WCOM-FM
- Kendall, New York; United States;
- Frequency: 90.7 MHz
- Branding: "Family Life Network"

Programming
- Format: Christian contemporary
- Network: Family Life Network

Ownership
- Owner: Family Life Ministries, Inc.

History
- First air date: 1985
- Former call signs: WGCC-FM (1985–2023)

Technical information
- Licensing authority: FCC
- Facility ID: 23603
- Class: A
- ERP: 1,250 watts
- HAAT: 112 meters (367 ft)
- Transmitter coordinates: 43°11′19″N 78°8′52″W﻿ / ﻿43.18861°N 78.14778°W

Links
- Public license information: Public file; LMS;
- Website: www.familylife.org

= WCOM-FM =

WCOM-FM (90.7 FM) is an American radio station broadcasting a Christian contemporary format in Kendall, New York.
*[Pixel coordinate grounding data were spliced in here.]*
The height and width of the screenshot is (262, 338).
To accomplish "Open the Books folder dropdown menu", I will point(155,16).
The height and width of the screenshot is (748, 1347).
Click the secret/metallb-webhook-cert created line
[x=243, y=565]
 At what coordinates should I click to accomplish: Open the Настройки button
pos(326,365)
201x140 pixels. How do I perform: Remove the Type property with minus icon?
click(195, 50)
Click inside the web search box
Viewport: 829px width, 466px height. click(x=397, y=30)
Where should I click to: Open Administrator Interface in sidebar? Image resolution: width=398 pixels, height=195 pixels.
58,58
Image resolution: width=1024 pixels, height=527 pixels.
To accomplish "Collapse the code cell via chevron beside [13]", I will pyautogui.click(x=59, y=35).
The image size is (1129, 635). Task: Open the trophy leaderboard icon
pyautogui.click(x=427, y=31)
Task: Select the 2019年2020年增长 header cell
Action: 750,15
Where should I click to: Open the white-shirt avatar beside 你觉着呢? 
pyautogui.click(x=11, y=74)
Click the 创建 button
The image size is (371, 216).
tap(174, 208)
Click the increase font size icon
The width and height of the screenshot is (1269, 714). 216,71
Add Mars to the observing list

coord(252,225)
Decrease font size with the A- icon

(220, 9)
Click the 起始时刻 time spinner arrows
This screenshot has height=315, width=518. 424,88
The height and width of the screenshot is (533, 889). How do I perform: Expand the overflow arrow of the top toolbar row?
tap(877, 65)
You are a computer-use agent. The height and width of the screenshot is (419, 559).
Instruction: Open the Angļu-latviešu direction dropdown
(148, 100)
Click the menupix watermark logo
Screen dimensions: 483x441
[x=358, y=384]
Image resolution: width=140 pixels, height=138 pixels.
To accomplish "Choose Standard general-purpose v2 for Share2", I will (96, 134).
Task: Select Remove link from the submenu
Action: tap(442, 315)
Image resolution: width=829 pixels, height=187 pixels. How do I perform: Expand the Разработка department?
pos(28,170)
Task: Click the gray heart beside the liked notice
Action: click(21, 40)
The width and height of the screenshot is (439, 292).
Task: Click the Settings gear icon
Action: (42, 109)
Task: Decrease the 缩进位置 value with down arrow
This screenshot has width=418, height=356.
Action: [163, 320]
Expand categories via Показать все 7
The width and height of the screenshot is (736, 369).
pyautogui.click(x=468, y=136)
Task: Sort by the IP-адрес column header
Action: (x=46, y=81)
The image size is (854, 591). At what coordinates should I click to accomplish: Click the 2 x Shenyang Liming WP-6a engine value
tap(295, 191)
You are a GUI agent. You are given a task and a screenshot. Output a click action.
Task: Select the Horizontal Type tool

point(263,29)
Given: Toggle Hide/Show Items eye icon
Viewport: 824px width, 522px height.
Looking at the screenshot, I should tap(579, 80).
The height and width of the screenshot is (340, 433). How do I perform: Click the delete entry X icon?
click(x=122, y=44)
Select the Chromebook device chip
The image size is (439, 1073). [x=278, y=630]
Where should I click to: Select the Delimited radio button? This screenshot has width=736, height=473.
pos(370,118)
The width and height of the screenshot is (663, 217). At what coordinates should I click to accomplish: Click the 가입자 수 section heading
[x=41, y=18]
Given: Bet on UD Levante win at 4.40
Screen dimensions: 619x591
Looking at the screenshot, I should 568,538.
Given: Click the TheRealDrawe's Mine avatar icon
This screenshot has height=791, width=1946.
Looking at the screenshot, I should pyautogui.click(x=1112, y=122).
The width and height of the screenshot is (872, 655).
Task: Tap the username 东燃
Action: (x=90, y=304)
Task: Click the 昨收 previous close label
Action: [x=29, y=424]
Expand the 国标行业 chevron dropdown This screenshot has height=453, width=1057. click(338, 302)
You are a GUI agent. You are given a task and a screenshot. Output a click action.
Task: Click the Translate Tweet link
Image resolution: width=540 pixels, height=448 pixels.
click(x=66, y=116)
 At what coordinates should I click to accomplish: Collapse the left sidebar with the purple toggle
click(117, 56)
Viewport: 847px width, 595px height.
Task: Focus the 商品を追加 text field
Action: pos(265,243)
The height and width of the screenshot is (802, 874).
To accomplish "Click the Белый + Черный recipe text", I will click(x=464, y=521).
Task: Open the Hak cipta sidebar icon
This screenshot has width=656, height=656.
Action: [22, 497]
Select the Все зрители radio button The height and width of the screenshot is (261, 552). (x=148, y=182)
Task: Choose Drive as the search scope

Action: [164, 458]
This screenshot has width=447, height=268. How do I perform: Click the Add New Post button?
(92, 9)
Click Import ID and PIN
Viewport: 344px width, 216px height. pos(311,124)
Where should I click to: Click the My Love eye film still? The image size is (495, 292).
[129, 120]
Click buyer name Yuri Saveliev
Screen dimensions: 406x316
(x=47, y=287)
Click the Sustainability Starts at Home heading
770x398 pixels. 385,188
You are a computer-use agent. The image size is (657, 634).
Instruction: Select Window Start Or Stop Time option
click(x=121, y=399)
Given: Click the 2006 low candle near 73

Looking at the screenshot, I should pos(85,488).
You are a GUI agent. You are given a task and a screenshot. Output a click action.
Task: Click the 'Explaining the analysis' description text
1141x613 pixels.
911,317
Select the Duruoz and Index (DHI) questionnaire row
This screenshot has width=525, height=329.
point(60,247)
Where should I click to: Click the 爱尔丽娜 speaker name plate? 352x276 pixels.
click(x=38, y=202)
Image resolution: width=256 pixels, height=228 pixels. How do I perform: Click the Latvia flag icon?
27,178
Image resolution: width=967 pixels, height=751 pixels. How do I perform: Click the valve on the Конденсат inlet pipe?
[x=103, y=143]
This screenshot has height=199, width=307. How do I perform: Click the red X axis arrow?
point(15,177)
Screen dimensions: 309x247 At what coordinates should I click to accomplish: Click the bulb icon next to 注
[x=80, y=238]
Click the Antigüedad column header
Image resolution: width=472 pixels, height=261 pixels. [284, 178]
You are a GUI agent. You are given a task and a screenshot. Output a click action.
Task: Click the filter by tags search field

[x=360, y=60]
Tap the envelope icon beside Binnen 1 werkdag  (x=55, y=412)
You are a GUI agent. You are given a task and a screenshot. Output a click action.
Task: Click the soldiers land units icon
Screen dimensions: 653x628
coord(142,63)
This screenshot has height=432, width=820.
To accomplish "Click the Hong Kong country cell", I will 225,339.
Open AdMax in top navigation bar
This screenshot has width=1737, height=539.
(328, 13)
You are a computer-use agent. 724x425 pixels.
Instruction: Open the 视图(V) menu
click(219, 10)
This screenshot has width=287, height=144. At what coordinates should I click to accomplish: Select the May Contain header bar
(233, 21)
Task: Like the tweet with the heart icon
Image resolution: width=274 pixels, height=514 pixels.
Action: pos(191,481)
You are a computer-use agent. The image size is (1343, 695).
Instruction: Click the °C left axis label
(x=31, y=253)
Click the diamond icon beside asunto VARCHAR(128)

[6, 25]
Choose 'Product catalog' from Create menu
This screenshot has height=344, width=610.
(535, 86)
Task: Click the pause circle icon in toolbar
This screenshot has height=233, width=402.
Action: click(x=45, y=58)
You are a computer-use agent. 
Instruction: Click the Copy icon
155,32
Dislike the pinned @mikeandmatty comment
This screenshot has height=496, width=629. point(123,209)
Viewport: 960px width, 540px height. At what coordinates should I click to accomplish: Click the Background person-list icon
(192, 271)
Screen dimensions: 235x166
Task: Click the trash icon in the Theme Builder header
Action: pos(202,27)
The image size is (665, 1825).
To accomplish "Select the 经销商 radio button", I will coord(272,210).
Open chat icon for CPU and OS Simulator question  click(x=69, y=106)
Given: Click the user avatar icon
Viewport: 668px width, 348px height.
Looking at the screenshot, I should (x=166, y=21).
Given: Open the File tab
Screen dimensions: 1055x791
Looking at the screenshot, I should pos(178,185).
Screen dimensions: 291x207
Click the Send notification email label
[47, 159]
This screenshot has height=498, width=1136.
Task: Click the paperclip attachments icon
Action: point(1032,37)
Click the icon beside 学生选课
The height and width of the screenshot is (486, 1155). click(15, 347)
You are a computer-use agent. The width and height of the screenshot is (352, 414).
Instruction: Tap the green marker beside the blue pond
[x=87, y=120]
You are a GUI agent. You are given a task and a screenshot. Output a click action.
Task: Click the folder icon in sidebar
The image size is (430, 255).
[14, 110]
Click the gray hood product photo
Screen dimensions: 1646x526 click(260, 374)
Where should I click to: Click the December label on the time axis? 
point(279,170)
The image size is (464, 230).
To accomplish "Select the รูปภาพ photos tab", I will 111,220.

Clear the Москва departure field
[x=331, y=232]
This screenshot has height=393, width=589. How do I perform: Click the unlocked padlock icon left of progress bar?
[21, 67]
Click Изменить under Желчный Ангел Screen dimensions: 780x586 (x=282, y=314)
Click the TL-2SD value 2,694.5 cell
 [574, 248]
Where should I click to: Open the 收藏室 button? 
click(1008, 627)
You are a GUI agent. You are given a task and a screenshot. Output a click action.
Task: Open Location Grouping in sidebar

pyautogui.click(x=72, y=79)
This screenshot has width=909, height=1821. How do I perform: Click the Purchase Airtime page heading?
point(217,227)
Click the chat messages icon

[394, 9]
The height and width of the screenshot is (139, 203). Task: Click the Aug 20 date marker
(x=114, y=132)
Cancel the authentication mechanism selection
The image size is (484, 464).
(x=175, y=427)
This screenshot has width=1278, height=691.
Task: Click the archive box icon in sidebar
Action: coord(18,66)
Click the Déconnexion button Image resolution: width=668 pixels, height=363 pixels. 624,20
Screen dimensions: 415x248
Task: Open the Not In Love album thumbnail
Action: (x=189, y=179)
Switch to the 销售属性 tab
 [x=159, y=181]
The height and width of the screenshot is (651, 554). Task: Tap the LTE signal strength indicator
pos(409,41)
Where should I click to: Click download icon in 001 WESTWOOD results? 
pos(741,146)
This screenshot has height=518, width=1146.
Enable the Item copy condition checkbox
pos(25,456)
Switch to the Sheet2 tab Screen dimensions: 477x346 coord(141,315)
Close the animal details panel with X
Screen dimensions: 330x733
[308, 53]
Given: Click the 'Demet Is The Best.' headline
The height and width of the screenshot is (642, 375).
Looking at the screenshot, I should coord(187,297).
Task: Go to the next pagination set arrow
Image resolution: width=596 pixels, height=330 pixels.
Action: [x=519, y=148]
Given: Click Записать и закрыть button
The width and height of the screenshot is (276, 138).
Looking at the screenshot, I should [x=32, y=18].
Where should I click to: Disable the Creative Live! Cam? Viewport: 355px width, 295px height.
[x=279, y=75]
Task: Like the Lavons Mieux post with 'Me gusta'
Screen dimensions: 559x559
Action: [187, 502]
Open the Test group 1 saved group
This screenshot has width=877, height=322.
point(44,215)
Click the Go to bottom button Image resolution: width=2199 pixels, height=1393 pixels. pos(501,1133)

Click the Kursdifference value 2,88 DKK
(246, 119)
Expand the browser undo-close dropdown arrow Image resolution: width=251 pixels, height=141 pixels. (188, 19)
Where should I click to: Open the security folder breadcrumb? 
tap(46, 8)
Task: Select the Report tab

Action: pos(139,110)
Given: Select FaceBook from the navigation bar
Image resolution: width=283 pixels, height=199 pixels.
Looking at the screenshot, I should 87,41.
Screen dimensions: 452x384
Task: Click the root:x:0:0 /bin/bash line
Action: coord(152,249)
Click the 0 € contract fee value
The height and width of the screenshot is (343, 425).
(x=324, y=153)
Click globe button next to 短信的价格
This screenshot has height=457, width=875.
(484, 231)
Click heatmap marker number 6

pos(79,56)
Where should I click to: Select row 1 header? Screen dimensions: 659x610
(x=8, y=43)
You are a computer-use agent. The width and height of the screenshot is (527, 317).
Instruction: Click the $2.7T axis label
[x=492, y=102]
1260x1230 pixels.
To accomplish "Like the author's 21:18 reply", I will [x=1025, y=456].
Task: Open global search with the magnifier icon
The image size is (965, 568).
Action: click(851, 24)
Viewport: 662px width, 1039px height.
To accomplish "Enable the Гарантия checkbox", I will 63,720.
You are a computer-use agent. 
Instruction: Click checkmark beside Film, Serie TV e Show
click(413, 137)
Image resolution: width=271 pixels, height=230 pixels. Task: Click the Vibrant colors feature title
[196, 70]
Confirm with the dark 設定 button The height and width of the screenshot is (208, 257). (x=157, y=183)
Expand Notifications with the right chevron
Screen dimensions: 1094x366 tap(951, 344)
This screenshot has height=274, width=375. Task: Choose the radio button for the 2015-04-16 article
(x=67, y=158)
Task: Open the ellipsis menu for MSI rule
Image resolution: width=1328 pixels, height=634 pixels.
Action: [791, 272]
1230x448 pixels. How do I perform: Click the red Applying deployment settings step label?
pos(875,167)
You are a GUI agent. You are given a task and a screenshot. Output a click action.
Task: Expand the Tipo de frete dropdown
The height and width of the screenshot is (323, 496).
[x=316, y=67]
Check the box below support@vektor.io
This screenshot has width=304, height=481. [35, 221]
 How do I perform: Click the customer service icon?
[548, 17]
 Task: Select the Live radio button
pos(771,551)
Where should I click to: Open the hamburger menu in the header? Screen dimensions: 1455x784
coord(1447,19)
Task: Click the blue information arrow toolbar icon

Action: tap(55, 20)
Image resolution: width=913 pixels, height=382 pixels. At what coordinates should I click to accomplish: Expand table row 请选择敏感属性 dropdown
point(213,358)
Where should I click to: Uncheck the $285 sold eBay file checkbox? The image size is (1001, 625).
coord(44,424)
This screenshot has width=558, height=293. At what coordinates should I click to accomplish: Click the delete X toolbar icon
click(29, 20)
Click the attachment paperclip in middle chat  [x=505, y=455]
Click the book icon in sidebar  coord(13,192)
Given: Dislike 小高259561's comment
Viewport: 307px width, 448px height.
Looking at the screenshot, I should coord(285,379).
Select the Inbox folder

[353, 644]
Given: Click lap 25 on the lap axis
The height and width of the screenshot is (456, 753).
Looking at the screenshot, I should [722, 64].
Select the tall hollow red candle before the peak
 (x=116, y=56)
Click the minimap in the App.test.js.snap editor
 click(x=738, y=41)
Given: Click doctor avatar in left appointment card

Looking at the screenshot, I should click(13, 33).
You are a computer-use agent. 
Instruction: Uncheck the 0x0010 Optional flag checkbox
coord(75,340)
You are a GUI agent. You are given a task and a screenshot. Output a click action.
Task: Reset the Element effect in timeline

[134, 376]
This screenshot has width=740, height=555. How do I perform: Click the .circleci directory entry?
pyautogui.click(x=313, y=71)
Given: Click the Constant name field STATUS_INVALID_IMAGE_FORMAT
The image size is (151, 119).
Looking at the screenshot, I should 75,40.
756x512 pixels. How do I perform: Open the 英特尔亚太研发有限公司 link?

The station is owned by Family Life Ministries, Inc.

WCOM-FM broadcasts with 1,250 watts effective radiated power (ERP). Its antenna has a height above average terrain (HAAT) of 112 m. The Federal Communications Commission (FCC) regulations for ERP and HAAT are listed under Title 47, Part 73 of the Code of Federal Regulations (CFR).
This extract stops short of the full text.